This was originally posted on Live Oaks on September 21, 2010. Comments have not been migrated.
Last week, Senate Education Chair Florence Shapiro, R-Plano, announced that the public school system in Texas is broke. The Chronicle’s story said:
According to committee members and experts, the system has vast inequities of more than $1,000 per student and is built on adjustments for low-income students, rural school districts, small districts, medium districts and other factors that are nearly 30 years old with little reflection of real costs.
Shapiro, along with other Republicans, wants to scrap the current system and start over. Unfortunately, they don’t really mean it. For example:
Sen. Dan Patrick, R-Houston, said he favors a sales tax increase to fund public education instead of property tax revenue.
“The homeowners and the commercial business owners can’t stand much more,” Patrick said, noting that all consumers would directly contribute to public education if the funding source shifts from property to sales.

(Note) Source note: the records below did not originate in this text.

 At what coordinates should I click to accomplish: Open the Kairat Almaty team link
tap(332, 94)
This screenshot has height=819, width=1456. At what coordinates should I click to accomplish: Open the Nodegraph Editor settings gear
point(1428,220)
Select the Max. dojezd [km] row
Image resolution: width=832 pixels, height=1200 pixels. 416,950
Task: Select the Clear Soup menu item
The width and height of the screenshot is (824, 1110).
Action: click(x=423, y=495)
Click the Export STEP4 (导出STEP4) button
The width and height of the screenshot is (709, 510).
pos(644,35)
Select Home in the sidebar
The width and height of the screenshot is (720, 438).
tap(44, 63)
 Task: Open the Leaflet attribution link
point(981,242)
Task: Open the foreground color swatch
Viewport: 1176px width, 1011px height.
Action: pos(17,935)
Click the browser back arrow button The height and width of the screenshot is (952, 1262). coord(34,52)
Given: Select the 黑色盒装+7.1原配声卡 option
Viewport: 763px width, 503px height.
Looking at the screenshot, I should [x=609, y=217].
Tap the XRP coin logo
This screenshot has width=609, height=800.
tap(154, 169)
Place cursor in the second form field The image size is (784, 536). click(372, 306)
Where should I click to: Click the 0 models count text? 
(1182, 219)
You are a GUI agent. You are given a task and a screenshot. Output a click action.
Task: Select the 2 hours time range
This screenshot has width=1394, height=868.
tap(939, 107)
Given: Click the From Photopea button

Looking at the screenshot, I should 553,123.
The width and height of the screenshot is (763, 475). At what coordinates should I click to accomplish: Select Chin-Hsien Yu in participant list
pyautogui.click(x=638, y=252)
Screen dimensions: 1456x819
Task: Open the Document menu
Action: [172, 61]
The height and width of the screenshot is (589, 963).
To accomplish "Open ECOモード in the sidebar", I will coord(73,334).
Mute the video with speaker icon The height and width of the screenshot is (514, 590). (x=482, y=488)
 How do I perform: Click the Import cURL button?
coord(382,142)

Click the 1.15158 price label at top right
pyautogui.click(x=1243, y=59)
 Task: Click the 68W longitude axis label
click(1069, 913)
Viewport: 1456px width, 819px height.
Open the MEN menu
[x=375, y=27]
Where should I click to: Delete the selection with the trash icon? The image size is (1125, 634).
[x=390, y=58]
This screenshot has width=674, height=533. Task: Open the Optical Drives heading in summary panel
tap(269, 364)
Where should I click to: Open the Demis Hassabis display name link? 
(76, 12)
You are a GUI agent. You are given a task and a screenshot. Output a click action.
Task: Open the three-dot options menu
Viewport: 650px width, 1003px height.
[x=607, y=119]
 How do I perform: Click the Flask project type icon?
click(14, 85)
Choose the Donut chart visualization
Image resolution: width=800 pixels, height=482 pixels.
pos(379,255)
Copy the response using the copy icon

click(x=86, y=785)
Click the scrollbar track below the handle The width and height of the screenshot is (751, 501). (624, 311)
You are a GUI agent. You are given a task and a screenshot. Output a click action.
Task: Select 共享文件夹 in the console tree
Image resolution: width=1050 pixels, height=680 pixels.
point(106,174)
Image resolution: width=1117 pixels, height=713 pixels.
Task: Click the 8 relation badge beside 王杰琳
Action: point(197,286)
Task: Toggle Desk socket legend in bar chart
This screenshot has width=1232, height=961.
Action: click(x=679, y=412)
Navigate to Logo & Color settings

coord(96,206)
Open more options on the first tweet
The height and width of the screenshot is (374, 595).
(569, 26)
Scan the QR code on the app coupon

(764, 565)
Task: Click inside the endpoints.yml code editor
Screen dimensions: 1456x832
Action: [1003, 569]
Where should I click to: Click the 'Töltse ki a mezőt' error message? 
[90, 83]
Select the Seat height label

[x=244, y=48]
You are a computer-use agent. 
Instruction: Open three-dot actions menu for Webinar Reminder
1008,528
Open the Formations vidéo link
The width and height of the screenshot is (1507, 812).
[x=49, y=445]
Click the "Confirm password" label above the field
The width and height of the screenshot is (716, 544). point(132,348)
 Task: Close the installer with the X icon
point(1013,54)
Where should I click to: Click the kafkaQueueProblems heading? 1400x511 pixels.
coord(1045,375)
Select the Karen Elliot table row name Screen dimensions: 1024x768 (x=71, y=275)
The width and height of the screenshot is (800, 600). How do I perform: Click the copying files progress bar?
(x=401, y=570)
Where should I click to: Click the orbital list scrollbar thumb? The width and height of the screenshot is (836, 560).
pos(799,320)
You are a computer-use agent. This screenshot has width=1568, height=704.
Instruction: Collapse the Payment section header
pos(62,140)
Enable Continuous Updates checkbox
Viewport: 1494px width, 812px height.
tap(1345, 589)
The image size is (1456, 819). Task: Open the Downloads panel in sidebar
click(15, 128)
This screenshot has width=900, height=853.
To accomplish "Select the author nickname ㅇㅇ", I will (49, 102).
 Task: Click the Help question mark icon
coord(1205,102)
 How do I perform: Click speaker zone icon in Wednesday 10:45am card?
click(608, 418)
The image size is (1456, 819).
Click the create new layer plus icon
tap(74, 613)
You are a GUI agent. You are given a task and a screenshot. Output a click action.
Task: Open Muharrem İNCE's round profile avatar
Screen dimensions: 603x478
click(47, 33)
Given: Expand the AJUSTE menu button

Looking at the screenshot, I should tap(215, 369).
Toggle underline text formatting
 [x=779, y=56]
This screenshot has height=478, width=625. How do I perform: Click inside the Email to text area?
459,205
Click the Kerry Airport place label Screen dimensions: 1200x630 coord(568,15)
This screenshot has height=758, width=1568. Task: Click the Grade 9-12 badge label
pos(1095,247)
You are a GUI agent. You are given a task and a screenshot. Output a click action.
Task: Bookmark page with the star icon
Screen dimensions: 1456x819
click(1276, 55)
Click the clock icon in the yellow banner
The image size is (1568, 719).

This isn’t scrapping the current system–this is tinkering with details. The current system is essentially a government monopoly funded through coercive taxation. What Patrick proposes is more of the same, with the names of the victims changed.
For all of their talk of free markets, conservatives such as Patrick are quick to reject free markets when it comes to education. They cling to the belief that money is the answer, even when more money continues to produce the same abysmal results. They refuse to question the legitimacy of public education and struggle to find ways to make it work.
If conservatives were serious about improving the state’s educational system, they would be calling for the abolition of public schools. While they often taut the superior results of home schooling and private schools they are loathe to remove the financial burdens that prevent the poor and middle class from having such options. Forced to pay for public education, the poor and middle class can seldom afford other educational options for their children.
I agree with Shapiro that the system is broken. I disagree with her that it can be repaired–it can’t. Now is the time to abandon public education.